» EXERCISE OBJECTIVE
Each line in the records that mentions the word "computer" needs to be listed.

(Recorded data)
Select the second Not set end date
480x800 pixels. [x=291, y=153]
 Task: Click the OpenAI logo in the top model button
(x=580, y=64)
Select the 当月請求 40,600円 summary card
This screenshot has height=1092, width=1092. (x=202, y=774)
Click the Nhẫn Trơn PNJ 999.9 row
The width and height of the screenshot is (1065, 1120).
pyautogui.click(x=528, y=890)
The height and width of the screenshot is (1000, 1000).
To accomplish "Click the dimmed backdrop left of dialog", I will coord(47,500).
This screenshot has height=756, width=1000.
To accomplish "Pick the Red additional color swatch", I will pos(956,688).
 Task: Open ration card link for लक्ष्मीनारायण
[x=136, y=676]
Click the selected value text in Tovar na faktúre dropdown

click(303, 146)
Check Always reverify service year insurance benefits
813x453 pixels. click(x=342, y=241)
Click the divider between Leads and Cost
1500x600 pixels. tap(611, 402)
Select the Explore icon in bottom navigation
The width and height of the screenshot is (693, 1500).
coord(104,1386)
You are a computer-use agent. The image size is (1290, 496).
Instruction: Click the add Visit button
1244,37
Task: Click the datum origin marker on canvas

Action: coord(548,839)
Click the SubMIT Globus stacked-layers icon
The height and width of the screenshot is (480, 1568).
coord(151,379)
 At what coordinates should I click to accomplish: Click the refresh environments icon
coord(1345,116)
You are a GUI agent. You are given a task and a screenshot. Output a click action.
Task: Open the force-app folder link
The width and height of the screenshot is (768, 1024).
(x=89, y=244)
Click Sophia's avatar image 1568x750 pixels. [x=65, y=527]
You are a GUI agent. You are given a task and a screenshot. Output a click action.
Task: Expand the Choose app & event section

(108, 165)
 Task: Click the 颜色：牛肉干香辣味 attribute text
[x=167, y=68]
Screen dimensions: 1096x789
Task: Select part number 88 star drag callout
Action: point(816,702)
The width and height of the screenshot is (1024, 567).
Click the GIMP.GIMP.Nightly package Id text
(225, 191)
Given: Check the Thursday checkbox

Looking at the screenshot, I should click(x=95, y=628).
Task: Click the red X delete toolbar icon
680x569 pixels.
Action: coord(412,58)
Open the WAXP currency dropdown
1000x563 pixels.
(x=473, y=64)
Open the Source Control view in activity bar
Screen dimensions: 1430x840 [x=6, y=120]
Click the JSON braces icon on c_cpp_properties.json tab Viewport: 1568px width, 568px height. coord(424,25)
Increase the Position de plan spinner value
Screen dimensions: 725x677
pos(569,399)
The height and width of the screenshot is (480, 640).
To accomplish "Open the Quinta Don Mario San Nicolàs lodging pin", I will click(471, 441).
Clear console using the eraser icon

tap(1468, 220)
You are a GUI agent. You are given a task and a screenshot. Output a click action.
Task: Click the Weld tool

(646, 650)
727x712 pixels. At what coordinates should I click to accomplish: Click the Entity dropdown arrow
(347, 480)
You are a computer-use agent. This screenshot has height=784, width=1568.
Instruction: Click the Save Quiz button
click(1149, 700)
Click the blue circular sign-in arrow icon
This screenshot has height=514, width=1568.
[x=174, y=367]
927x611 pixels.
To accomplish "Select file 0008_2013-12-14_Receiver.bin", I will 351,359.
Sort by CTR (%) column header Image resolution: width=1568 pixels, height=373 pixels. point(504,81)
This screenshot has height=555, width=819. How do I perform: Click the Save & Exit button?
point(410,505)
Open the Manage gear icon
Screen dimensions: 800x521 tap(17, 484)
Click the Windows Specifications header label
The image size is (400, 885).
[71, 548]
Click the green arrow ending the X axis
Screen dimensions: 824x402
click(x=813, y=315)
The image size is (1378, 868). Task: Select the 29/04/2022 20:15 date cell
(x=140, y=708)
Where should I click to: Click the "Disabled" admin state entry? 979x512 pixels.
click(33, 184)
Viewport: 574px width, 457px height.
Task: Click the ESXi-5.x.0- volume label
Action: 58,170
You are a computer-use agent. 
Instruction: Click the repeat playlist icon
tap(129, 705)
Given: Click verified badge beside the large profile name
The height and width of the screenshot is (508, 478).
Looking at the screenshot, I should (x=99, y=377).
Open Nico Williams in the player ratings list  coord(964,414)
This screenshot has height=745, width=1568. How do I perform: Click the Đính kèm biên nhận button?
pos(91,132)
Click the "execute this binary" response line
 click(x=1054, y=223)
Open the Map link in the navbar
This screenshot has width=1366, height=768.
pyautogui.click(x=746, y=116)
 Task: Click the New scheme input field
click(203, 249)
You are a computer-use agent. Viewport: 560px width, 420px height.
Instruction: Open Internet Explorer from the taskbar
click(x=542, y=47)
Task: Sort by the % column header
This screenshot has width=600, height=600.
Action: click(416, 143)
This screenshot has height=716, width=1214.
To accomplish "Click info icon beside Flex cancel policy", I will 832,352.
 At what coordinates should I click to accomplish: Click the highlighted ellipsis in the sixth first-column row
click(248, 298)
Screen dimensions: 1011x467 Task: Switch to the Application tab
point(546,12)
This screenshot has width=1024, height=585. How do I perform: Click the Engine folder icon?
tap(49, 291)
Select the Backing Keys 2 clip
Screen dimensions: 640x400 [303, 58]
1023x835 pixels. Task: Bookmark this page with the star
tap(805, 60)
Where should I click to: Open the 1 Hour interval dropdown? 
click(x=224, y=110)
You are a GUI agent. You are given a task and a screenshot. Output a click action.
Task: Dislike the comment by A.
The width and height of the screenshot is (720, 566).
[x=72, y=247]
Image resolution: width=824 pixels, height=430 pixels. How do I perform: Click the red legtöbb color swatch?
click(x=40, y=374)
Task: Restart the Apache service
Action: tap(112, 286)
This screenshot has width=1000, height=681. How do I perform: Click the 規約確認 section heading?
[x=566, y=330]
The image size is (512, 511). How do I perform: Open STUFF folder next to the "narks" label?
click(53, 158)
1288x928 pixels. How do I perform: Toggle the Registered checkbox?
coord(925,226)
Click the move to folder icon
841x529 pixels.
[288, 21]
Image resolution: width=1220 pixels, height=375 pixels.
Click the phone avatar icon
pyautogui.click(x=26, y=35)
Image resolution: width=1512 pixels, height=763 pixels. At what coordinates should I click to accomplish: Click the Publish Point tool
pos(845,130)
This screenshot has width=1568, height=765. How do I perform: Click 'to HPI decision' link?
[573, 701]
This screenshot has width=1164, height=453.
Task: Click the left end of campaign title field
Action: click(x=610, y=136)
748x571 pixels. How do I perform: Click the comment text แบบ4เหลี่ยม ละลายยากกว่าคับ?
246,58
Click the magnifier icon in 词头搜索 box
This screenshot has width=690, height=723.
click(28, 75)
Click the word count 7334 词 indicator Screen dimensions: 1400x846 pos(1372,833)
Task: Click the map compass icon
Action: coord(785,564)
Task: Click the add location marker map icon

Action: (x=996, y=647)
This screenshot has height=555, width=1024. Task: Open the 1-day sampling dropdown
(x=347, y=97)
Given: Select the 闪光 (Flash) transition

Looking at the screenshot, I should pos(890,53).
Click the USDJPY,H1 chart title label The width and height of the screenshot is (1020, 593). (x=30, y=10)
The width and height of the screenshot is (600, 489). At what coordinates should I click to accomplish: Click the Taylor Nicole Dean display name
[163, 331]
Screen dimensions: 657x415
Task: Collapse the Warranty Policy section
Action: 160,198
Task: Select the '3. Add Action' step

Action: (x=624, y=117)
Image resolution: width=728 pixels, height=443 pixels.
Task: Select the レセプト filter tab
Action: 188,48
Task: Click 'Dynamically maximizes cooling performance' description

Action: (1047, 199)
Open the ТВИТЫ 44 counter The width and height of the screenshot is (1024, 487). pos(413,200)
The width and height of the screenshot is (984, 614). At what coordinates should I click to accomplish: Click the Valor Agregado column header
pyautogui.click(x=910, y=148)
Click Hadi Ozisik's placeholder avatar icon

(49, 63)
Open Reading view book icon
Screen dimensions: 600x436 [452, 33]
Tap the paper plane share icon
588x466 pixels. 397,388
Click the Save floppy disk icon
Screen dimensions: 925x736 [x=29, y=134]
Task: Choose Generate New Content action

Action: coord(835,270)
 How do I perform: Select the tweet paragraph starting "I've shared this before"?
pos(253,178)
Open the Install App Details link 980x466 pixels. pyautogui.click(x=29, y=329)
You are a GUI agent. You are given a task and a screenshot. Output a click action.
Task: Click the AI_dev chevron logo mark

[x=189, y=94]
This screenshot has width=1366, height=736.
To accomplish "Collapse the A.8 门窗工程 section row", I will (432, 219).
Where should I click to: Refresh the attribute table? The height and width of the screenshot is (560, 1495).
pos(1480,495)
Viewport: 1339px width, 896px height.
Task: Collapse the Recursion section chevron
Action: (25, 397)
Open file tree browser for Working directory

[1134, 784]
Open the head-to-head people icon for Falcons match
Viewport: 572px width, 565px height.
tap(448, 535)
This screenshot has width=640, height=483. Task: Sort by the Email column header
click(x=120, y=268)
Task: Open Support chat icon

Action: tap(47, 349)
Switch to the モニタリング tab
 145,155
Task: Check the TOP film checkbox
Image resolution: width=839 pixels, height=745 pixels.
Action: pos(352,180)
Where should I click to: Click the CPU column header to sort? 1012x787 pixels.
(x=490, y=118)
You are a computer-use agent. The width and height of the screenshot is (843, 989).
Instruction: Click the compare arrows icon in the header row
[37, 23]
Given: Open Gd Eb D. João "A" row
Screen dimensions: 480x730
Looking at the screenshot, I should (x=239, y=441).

» SOLVED EXERCISE
You are a computer-use agent. The image size is (1290, 496).
You are a computer-use agent. This screenshot has height=784, width=1568.
You are a computer-use agent. 
You are a computer-use agent. Viewport: 560px width, 420px height.
You are a computer-use agent. The width and height of the screenshot is (843, 989).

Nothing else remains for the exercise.